Saved data entries:
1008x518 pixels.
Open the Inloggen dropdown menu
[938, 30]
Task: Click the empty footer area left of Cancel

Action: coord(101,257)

WHAT IS REQUIRED
The line containing "Open the Inloggen dropdown menu" and every line after it, through the last one above, should be written out word for word.

SOLVED PROBLEM
Open the Inloggen dropdown menu
[938, 30]
Task: Click the empty footer area left of Cancel

Action: coord(101,257)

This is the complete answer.